低血圧となると全身の血流が低下します。そうすると、一時的にではあるものの心臓や胃、腸に血流が届かなくなり、血液不足となります。そのため、低血圧の際に、吐き気や下痢などが生じることがあります。この状態が長時間続くと臓器不全となり生命へも危険を及ぼす状況となるのです。
頭痛や吐き気があり、低血圧のせいかも…と思っていても実は低血圧だけが原因ではなく本能性自律神経失調症が原因の可能性もあります。本能性自律神経失調症とは自律神経の調節機能が体質的に乱れやすい人のことを言い、子供の頃からの元々持っている体質が原因となります。
特に体力に自信がない虚弱体質の人や、低血圧の人に多く見られ、病院で検査をしても病的な異常は特に見つからないことが多いです。日常生活のストレスなどもあまり関係しないことが特徴です。

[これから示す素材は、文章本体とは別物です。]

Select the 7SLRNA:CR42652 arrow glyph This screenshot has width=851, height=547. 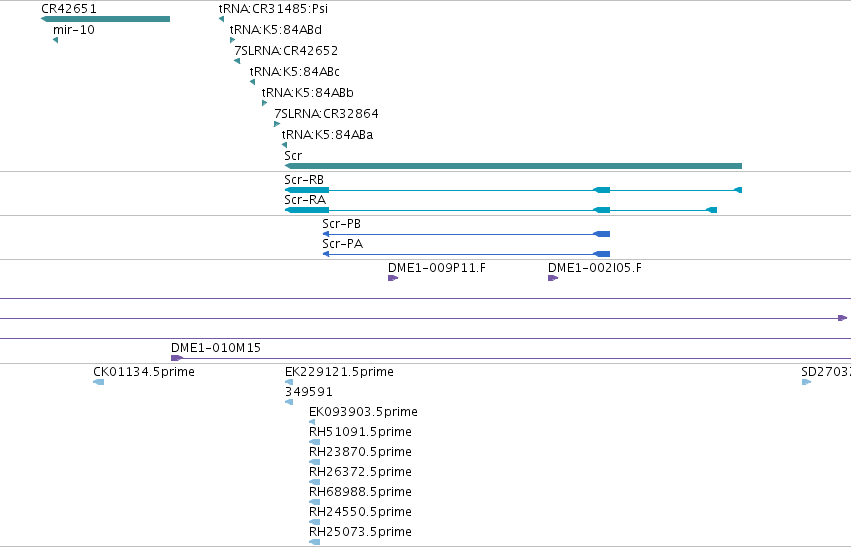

自律神経失調症は薬物療法で改善することも可能です。しかし、低血圧の人に多く見られる本能性自律神経失調症は、体質に原因があることから生活習慣を見直して体質を改善していかなければ症状を改善することは難しいとされています。
低血圧も自律神経失調症も生活習慣を見直すことで改善することができます。まずは、下肢のポンプ機能を活用することです。ふくらはぎの筋肉を鍛えることで筋肉がポンプの役割をし、下肢に溜まった血液を心臓へと戻す働きをしてくれます。ウォーキングをするなどして下肢を積極的に動かし、ふくらはぎを鍛えましょう。
また、運動が苦手、医師から止められているという場合は弾性ストッキングなどで下肢に圧をかけてあげるのも効果的です。市販のものよりも医療用として販売されているもののほうが高い効果を得ることができます。
他には、自律神経を整えるために起床後に太陽の光を浴びたり熱いシャワーを浴びるのも効果的です。
本能性自律神経失調症ではない場合の自律神経失調症はストレスが原因で自律神経のバランスが乱れて生じてしまうこともあります。ストレスを全く抱えていないという状況を作り出すことは困難ですが、ストレスの原因を知ってストレスを避ける、あるいはストレス解消法を見つけて実行するということは自律神経失調症の改善において非常に大切なこととなります。
低血圧の症状が出ていても、それは低血圧だけが理由ではなく自律神経失調症が原因のことがあります。本能性自律神経失調症が原因の場合は日常生活で改善していくことが大切です。日常生活を見直し、自律神経を整えていきましょう。